The Prisoner's Dilemma

Assign a red light a value of 0, a green light a value of 1, and a yellow light a value of 2. Now consider the sum of the values of all of the lights in arithmetic modulo 3. Under this assignment, pushing any button increases the value of exactly three lights by 1 mod 3 (since $2+1\equiv 0$ mod 3), and therefore does not change the sum of the values mod 3 at all. Since all red has a total value of 0 mod 3 and all green has a total value of 13 $\equiv 1$ mod 3, the puzzle cannot be solved.

In fact, this condition on the sum of the values of the lights is the only obstruction to solving the puzzle.
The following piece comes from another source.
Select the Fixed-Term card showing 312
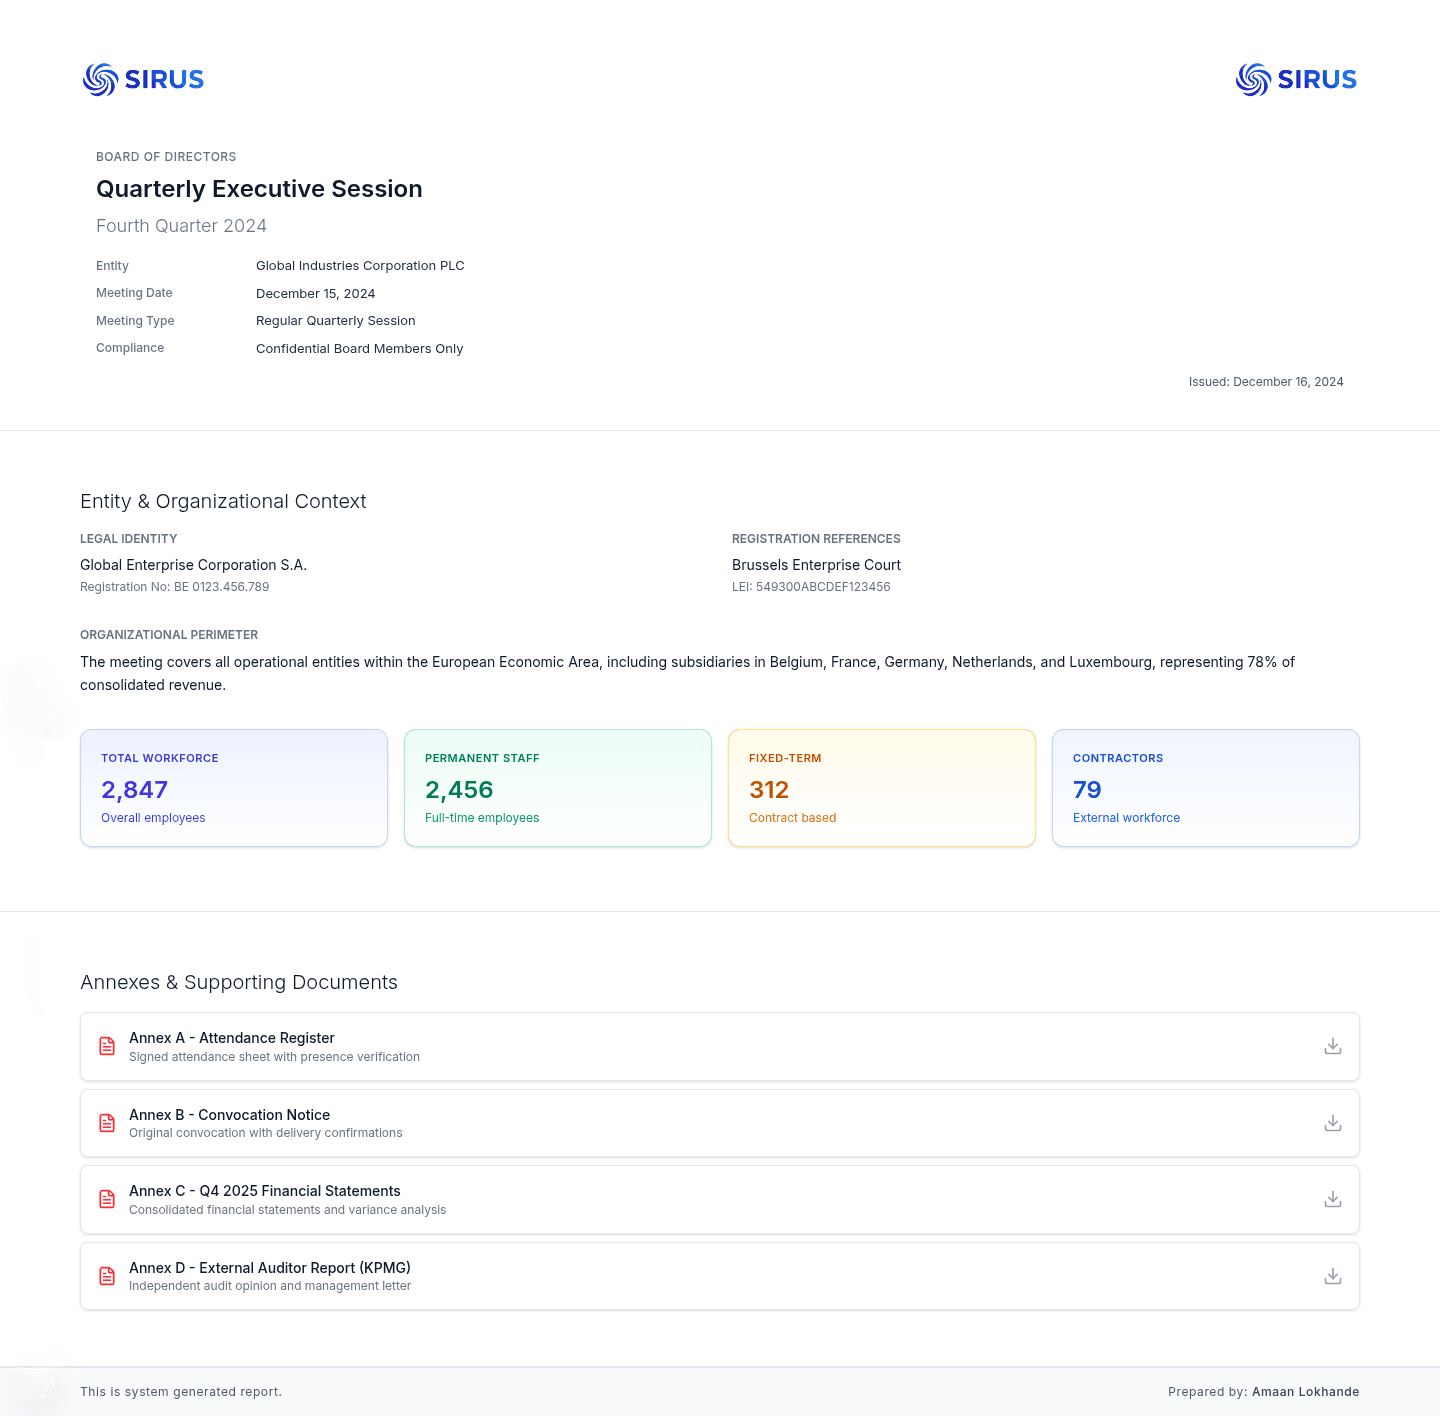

Note that for any given light $L$, pushing the button four positions clockwise from it, then the one three positions clockwise, then three positions counterclockwise, and finally four positions counterclockwise results in light $L$ staying the same and all twelve other lights advancing one color.

Extending this idea, start from any light $S$. Find the first light clockwise from $S$ that does not match $S$, call it $L$, and execute the above maneuver once or twice as needed so that now all lights from $S$ to $L$, inclusive, are the same color (since all of the lights from $S$ up to but not including $L$ change in unison, but $L$ stays the same).

By repeating the strategy of the previous paragraph, you can make all of the lights the same color. But if the initial position had a total value of 1 mod 3, the monochrome position reached must be all green, because that is the only monochrome position with a total value of 1 mod 3.